■ **Aim**
Rewrite the following lines as a Markdown table with two columns, "No." for the row number and "Entry" for the line, omitting any blank lines. Leave the pictures out of the table.

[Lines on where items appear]
——
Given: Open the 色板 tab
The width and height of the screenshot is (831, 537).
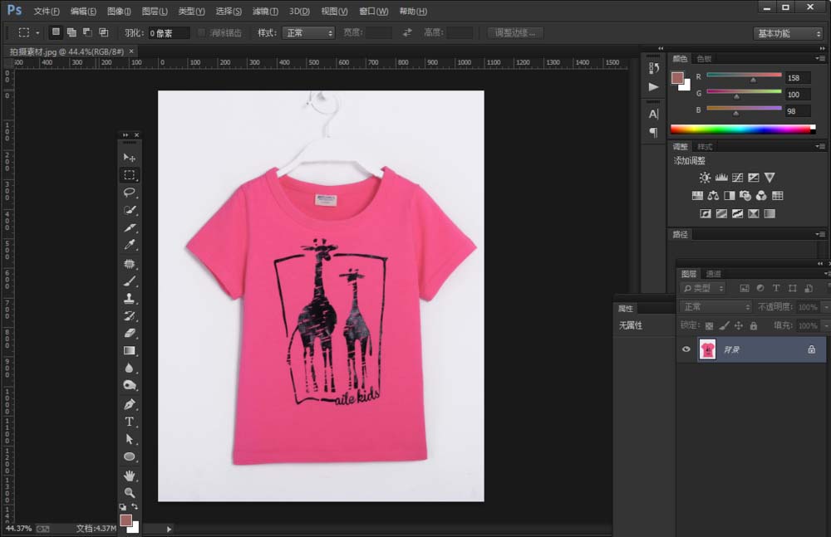Looking at the screenshot, I should point(704,59).
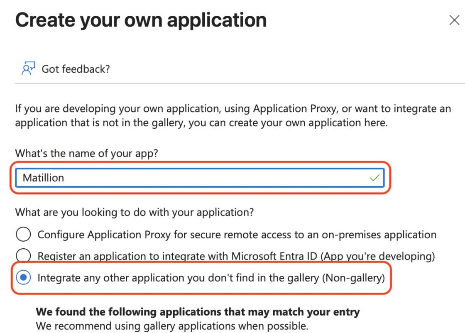The height and width of the screenshot is (333, 465).
Task: Select the text Matillion in the input box
Action: pos(43,177)
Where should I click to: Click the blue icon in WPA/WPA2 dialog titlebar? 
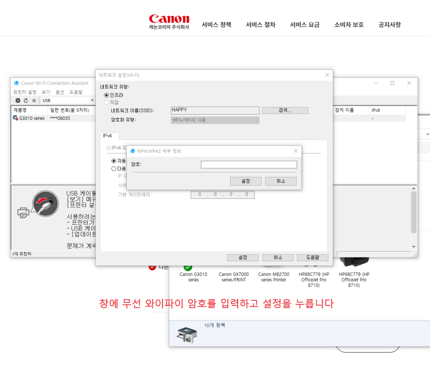(132, 150)
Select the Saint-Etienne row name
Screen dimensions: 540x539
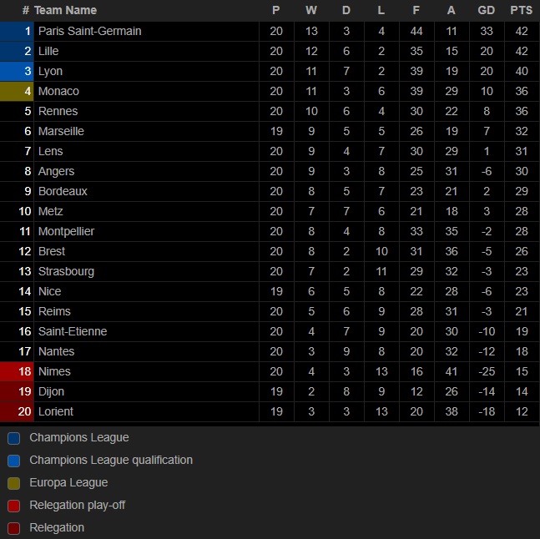[73, 331]
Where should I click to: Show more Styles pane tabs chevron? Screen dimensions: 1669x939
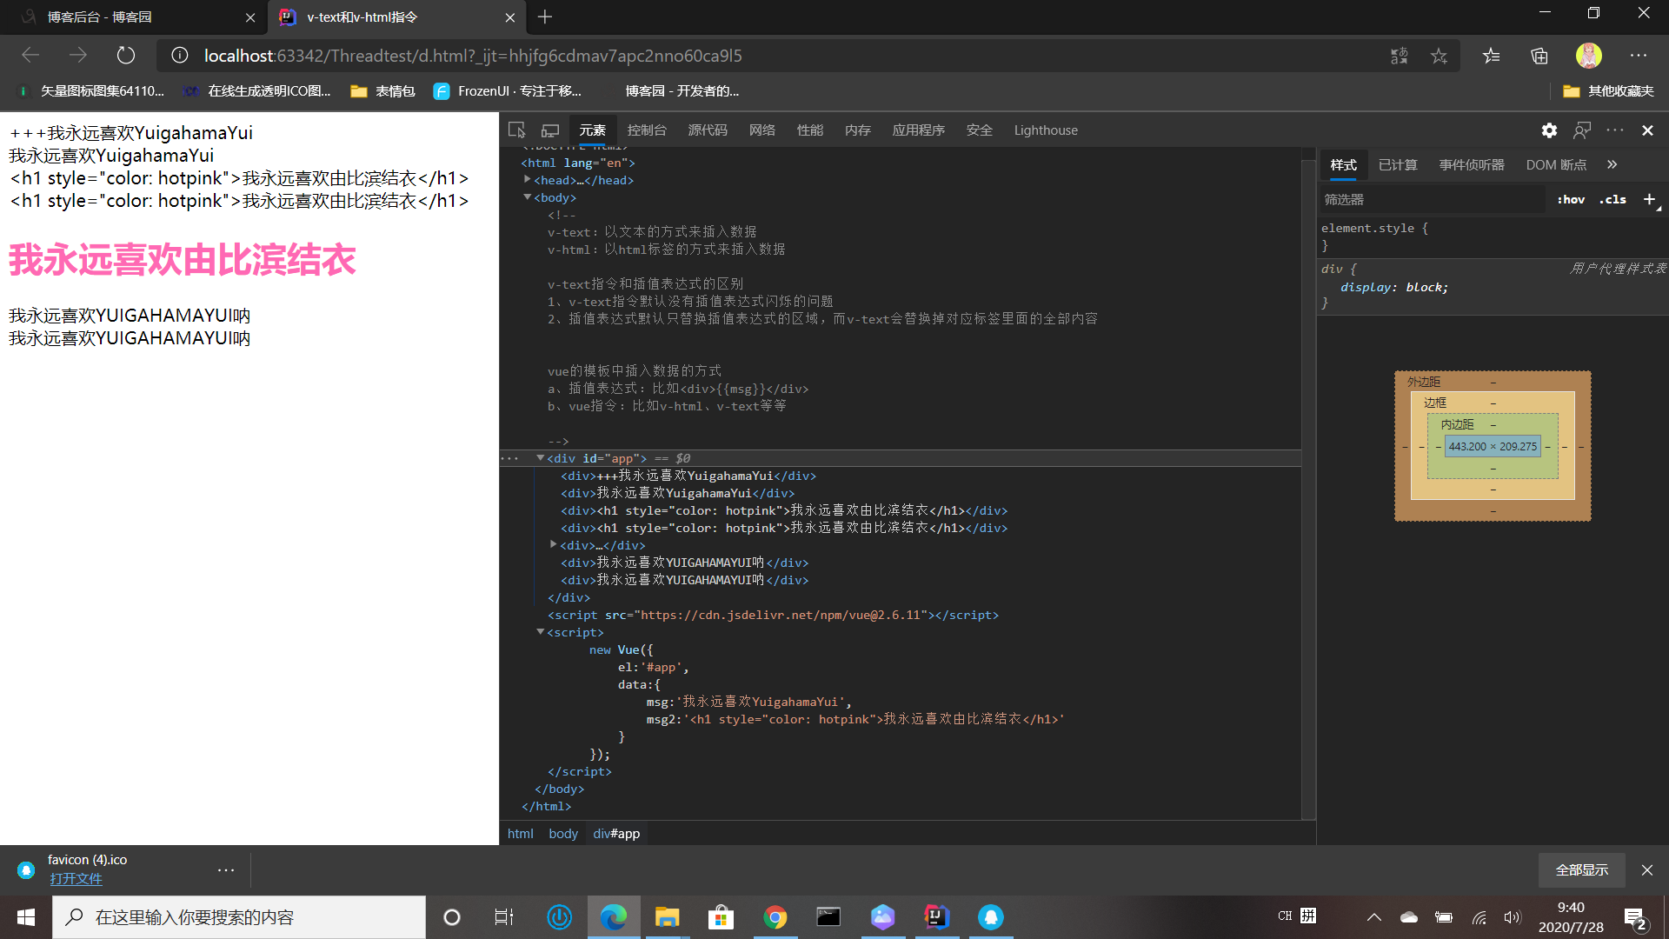tap(1612, 165)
——
■ **Task answer**
| No. | Entry |
|---|---|
| 1 | Given: Open the 色板 tab |
| 2 | The width and height of the screenshot is (831, 537). |
| 3 | Looking at the screenshot, I should point(704,59). |
| 4 | The height and width of the screenshot is (333, 465). |
| 5 | Task: Select the text Matillion in the input box |
| 6 | Action: pos(43,177) |
| 7 | Where should I click to: Click the blue icon in WPA/WPA2 dialog titlebar?  |
| 8 | (132, 150) |
| 9 | Select the Saint-Etienne row name |
| 10 | Screen dimensions: 540x539 |
| 11 | [73, 331] |
| 12 | Where should I click to: Show more Styles pane tabs chevron? Screen dimensions: 1669x939 |
| 13 | tap(1612, 165) |